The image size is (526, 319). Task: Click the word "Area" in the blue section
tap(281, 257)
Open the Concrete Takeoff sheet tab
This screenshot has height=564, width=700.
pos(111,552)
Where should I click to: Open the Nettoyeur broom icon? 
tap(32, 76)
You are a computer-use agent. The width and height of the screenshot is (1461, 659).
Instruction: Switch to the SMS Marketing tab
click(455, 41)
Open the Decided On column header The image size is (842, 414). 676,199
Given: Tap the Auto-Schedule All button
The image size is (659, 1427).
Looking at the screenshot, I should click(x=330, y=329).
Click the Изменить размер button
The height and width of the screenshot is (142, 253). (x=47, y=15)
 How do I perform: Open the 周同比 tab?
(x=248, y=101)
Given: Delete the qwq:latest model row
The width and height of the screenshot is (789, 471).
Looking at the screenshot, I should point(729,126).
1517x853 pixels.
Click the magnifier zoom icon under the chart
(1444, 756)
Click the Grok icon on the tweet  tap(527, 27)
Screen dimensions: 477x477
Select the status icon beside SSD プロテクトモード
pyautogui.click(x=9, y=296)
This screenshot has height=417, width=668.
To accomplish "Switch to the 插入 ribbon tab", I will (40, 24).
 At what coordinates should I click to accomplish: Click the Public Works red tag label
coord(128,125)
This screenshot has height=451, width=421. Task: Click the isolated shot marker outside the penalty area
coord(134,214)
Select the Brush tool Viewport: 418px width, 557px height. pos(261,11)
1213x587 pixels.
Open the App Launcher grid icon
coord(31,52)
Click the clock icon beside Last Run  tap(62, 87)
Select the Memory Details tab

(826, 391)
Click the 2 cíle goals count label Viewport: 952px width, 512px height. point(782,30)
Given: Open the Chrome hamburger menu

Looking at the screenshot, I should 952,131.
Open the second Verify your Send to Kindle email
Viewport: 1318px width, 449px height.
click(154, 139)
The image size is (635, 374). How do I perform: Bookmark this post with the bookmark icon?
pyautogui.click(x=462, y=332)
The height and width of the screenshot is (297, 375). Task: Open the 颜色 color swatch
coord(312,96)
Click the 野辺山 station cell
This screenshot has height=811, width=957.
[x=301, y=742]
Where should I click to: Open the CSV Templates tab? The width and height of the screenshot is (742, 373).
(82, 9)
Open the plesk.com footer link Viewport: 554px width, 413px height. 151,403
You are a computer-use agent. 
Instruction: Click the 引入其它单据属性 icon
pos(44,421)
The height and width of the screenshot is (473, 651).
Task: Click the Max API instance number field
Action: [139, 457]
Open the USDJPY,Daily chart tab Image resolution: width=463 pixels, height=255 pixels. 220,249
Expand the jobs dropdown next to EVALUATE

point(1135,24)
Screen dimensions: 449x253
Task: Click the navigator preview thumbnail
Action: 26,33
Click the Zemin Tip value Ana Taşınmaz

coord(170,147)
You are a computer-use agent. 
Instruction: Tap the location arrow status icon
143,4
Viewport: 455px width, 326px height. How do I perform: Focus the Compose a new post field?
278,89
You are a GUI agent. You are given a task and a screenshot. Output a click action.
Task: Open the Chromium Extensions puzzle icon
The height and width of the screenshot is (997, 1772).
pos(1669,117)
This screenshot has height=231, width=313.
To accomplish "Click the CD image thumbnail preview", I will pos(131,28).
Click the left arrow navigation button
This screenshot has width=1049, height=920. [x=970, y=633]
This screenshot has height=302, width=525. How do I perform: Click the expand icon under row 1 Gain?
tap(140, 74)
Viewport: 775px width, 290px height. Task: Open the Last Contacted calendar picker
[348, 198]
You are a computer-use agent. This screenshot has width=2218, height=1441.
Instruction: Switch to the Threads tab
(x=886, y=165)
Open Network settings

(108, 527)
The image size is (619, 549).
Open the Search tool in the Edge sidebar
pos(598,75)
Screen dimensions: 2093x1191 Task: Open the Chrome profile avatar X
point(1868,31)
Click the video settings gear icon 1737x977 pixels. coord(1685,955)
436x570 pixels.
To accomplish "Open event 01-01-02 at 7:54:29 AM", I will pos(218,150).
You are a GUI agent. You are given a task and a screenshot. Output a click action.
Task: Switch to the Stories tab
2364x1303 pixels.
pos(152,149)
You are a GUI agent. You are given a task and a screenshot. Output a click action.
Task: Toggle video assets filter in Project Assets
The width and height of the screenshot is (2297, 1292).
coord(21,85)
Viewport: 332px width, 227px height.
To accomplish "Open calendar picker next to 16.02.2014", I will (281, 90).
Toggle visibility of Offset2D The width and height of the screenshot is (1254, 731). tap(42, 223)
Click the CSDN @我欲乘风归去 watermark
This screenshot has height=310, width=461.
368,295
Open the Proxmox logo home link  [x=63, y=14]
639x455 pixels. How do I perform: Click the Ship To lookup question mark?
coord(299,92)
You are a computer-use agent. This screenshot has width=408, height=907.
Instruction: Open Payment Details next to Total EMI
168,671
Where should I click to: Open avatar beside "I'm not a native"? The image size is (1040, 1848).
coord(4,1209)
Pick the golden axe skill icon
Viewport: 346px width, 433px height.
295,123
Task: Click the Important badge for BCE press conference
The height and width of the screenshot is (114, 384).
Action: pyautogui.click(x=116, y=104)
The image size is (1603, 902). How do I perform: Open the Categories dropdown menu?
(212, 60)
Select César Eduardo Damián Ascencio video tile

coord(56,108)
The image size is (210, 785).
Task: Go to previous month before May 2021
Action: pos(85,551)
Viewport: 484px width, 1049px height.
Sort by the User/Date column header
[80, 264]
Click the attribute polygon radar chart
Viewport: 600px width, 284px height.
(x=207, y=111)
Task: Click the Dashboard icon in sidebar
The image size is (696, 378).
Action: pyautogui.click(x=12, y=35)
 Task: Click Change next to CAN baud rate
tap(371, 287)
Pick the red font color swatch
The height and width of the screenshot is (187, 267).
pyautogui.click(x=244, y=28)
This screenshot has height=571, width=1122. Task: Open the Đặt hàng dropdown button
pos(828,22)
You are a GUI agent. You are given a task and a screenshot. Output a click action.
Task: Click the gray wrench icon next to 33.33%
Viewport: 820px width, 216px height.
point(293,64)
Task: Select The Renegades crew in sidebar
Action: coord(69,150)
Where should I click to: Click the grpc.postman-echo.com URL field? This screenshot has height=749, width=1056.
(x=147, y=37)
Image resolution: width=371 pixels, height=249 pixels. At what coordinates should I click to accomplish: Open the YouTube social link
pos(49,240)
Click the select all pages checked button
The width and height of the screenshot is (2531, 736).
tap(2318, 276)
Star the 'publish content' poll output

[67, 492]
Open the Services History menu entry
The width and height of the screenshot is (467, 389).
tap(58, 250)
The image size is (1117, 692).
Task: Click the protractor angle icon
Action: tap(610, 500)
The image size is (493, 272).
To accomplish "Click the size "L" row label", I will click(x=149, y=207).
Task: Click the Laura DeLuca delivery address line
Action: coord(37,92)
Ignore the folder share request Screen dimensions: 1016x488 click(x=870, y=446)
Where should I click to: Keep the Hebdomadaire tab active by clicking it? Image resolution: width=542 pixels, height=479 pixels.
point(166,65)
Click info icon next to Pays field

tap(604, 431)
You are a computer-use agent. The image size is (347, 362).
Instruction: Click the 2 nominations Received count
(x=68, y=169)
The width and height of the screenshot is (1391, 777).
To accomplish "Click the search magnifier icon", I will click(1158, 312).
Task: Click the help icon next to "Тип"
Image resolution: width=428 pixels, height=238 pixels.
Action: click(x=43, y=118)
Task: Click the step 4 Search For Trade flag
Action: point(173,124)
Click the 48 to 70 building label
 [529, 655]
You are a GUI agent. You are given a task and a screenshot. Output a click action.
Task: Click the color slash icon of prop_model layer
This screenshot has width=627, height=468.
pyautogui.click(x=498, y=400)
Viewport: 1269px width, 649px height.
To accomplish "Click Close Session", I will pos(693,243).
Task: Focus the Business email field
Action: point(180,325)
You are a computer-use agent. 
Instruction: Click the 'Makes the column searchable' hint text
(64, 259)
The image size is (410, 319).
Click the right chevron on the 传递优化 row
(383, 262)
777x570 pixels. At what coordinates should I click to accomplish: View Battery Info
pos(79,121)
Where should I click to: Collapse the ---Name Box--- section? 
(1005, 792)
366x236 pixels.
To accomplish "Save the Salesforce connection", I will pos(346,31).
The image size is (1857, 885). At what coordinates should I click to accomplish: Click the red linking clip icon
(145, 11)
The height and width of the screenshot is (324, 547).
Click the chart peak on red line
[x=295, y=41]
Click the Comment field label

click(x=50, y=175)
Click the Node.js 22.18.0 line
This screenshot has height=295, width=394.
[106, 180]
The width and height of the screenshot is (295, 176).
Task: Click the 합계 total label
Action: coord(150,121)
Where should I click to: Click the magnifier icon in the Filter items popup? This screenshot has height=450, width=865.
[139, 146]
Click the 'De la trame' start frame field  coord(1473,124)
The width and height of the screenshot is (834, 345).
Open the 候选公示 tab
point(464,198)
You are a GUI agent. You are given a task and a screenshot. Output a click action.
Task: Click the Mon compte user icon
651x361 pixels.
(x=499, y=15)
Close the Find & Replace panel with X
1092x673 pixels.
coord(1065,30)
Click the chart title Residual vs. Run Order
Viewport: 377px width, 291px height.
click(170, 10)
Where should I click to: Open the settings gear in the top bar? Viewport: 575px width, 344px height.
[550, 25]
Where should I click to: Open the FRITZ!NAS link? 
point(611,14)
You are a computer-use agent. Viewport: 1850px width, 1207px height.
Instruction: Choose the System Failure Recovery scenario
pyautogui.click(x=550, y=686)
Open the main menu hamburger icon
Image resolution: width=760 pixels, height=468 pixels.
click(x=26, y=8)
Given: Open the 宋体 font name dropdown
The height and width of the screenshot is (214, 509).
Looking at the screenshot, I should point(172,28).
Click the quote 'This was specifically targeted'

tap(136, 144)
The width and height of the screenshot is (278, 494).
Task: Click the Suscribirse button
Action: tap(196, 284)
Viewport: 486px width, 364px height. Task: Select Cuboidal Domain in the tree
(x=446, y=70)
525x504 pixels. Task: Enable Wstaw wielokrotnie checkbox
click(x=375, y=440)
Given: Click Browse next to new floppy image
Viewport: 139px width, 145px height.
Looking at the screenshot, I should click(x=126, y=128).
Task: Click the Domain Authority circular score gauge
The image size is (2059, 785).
—————
Format the part of the data above that opens with the line containing "The image size is (619, 549)." and closes with the line containing "will (281, 90)." as a numbered list, one line per item, both of those lines included and any blank lines dropped.

**Task answer:**
1. The image size is (619, 549).
2. Open the Search tool in the Edge sidebar
3. pos(598,75)
4. Screen dimensions: 2093x1191 Task: Open the Chrome profile avatar X
5. point(1868,31)
6. Click the video settings gear icon 1737x977 pixels. coord(1685,955)
7. 436x570 pixels.
8. To accomplish "Open event 01-01-02 at 7:54:29 AM", I will pos(218,150).
9. You are a GUI agent. You are given a task and a screenshot. Output a click action.
10. Task: Switch to the Stories tab
11. 2364x1303 pixels.
12. pos(152,149)
13. You are a GUI agent. You are given a task and a screenshot. Output a click action.
14. Task: Toggle video assets filter in Project Assets
15. The width and height of the screenshot is (2297, 1292).
16. coord(21,85)
17. Viewport: 332px width, 227px height.
18. To accomplish "Open calendar picker next to 16.02.2014", I will (281, 90).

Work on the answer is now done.